Both the literature and our case support the notion that most cases of neonatal thrombocytopenia secondary to maternal ITP are manageable with IVIG and that significant bleeding complications, such as intracranial hemorrhage, are rare. Our case aligns with the general trend in the literature, where thrombocytopenia has been successfully managed with IVIG without the need for additional interventions such as steroid therapy, and no severe complications developed during hospitalization [
21,
22,
23].
Postnatal management involves close monitoring of the patient, regular consultations with the multidisciplinary team, and adjustments to the therapeutic plan based on the patient’s clinical condition and laboratory results. This approach aligns with international recommendations for the management of autoimmune thrombocytopenia. Effective communication and collaboration among specialists are critical to ensuring optimal care [
1,
2,
3].
A rare but significant complication in such cases is the failure of platelet counts to recover after delivery. In our case, the patient’s thrombocytopenia persisted postpartum, and by three months, she had developed pancytopenia, complicating her clinical course. The development of pancytopenia postpartum in ITP patients is unusual and suggests a more complex underlying condition. Further investigation, such as a repeat bone marrow biopsy or additional autoimmune and infectious workups, may be required to rule out other potential causes. Comparatively, classic ITP typically involves a singular thrombocytopenia that resolves or stabilizes after delivery, making the persistence of cytopenia in our patient a significant deviation from the expected disease course [
29,
30,
31,
32,
33].
This comprehensive, protocol-driven strategy facilitated a favorable outcome for both the mother and the newborn, despite the challenges posed by a severe hematological condition.
The current study has a series of limitations, detailed as follows: (1) the lack of consensus regarding second-line therapy for ITP remains a significant challenge; and (2) the absence of follow-up data concerning the newborn after discharge, as well as the unavailability of further information due to the patient’s decision to discontinue post-discharge monitoring and treatment.
4. Conclusions
In conclusion, the management of thrombocytopenia during pregnancy poses significant challenges due to several factors, including the limited time available for diagnosis and treatment, the need to consider the condition of the fetus, and the potential impact of treatment on fetal health. Additionally, maintaining a hemostatic platelet count is crucial, particularly in preparation for invasive procedures. The primary goal in managing thrombocytopenia in pregnancy is not to achieve normal platelet levels but to maintain a platelet count that ensures safety.

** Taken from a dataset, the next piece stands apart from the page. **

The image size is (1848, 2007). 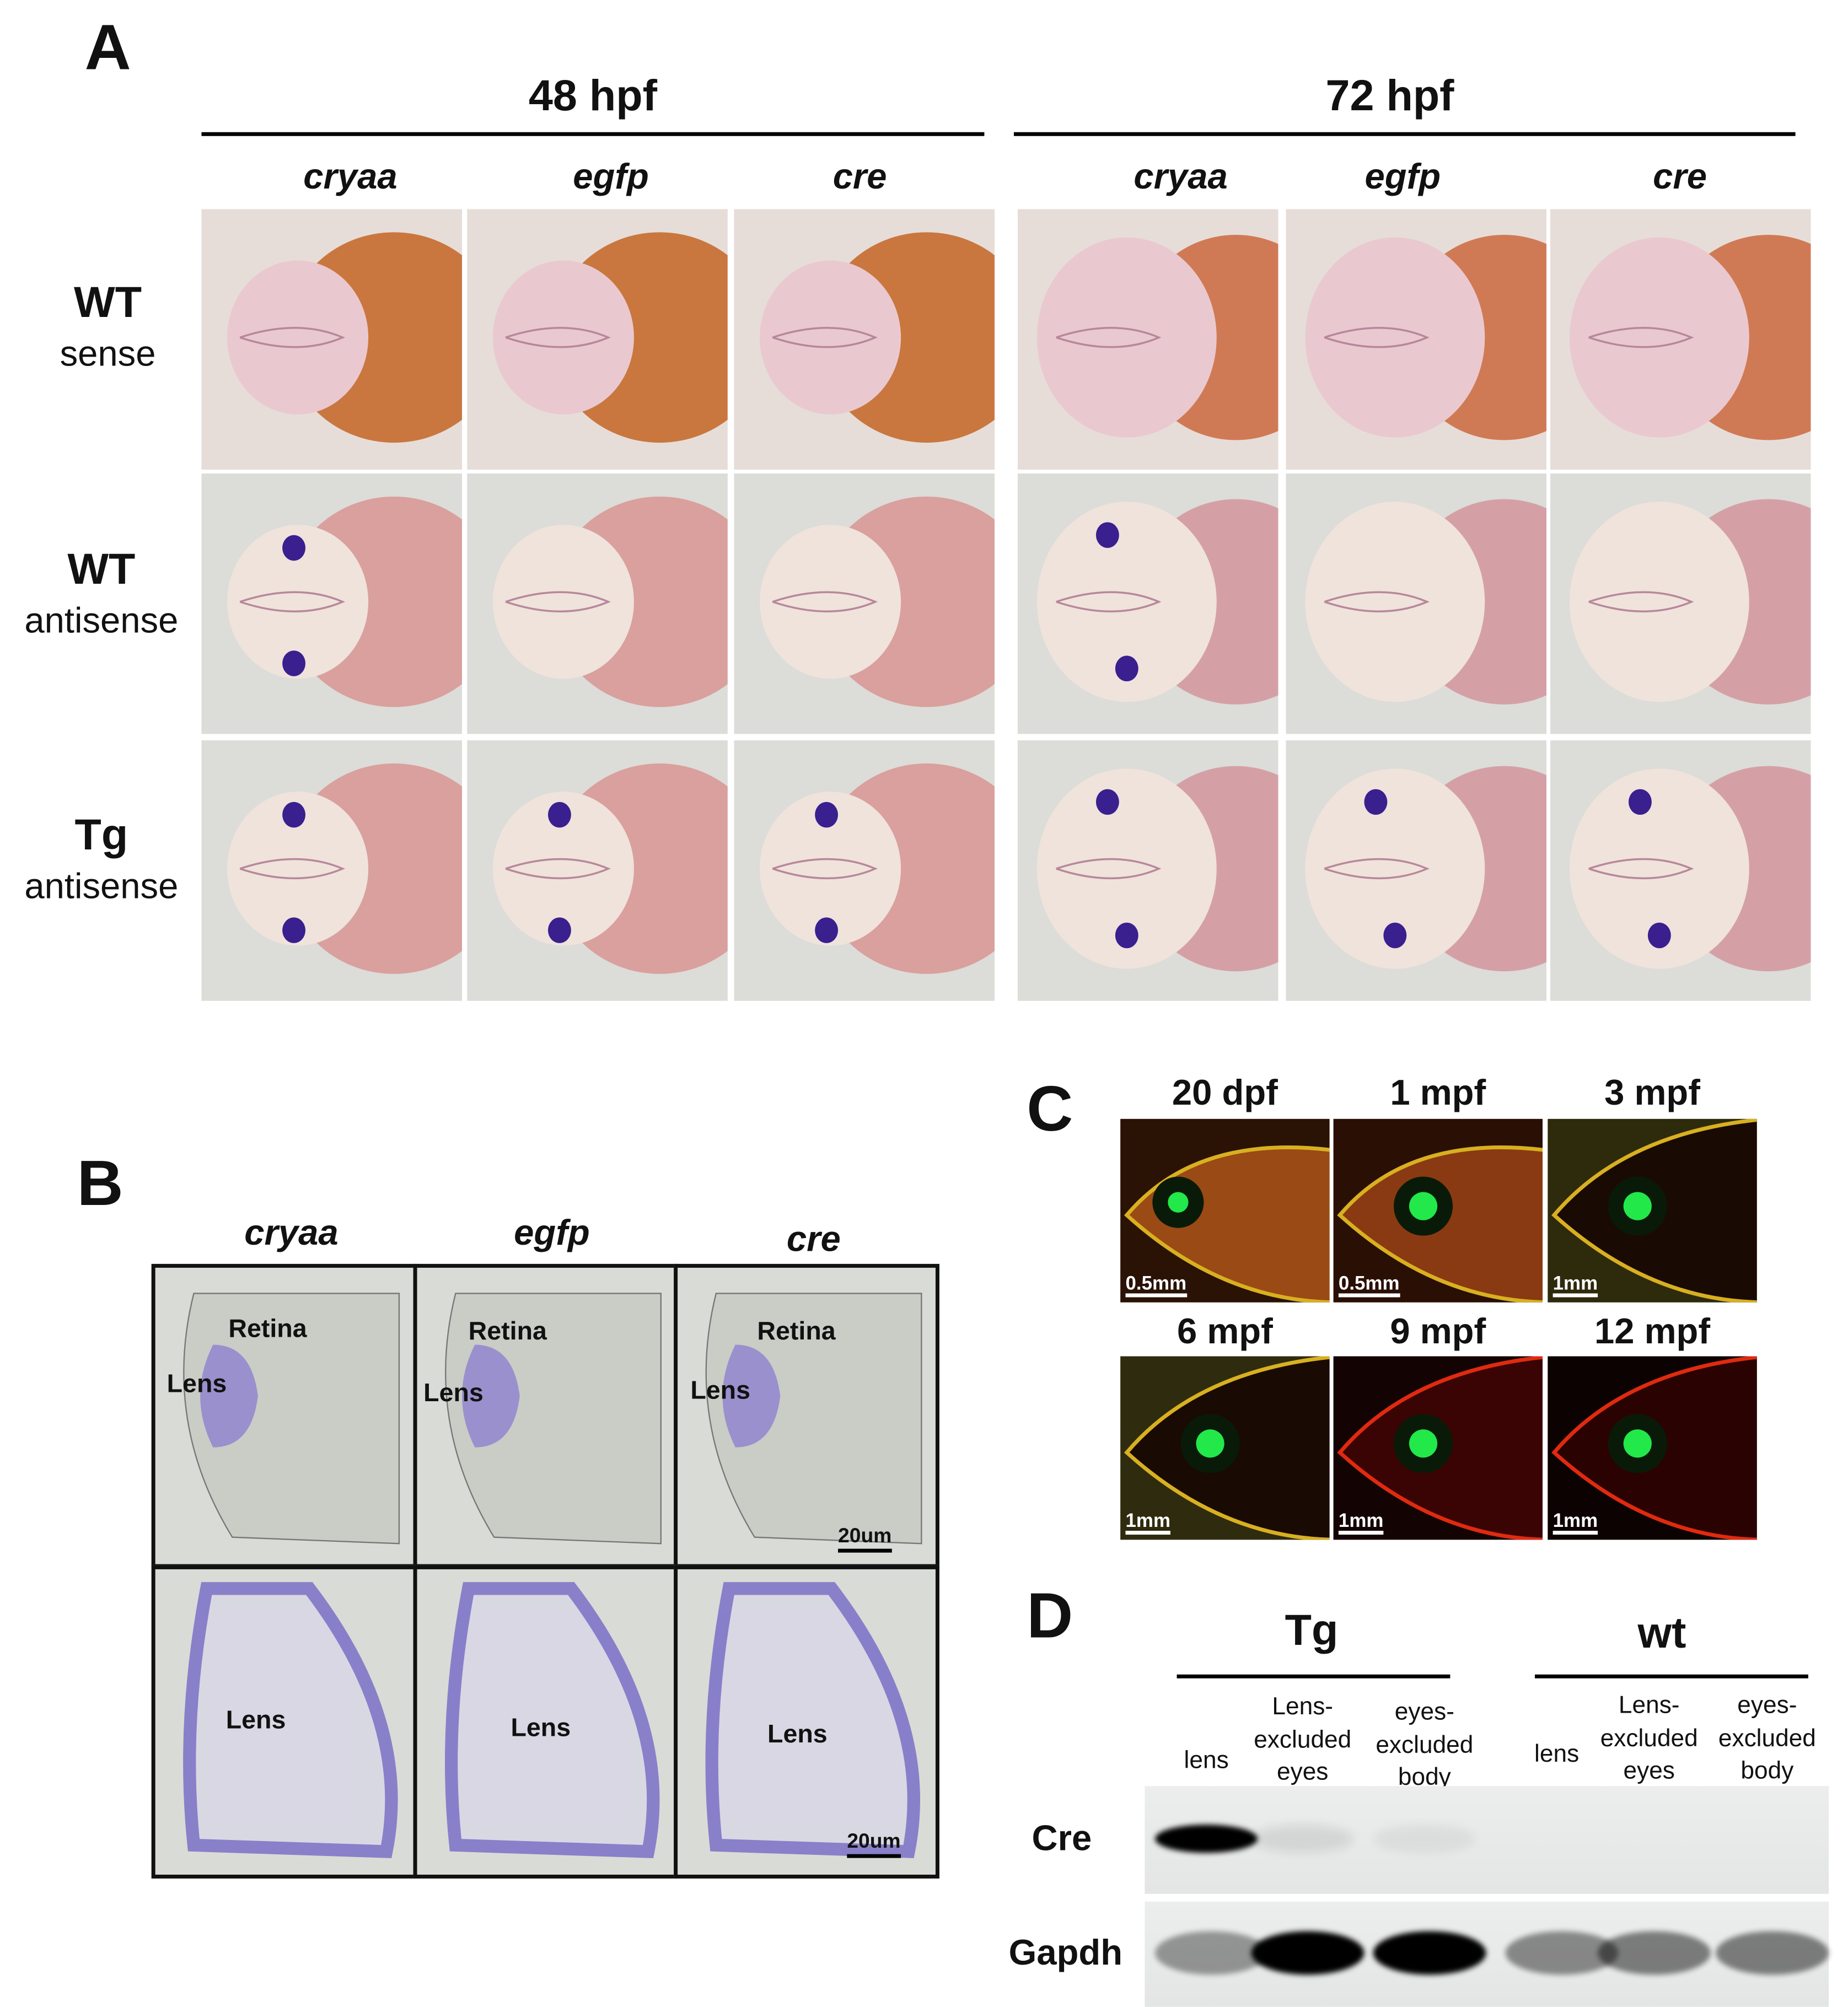 I want to click on lane-label-line: body, so click(x=1767, y=1772).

In this case, we presented a patient with severe thrombocytopenia, yet without clinical manifestations. The primary focus was to secure a safe platelet count for delivery. Due to the patient’s lack of response to standard treatment, a platelet transfusion was administered to enable a safe cesarean section.
The unique aspects of this case include the absence of hemorrhagic symptoms despite severe thrombocytopenia, the inadequate response to standard treatment, and, most notably, the failure of platelet counts to recover post-delivery.
The transition from isolated thrombocytopenia to pancytopenia is less common, but it highlights the complexity of managing autoimmune conditions that affect multiple blood cell lines. Regular monitoring and adjusting of therapeutic approaches are crucial for managing these cases.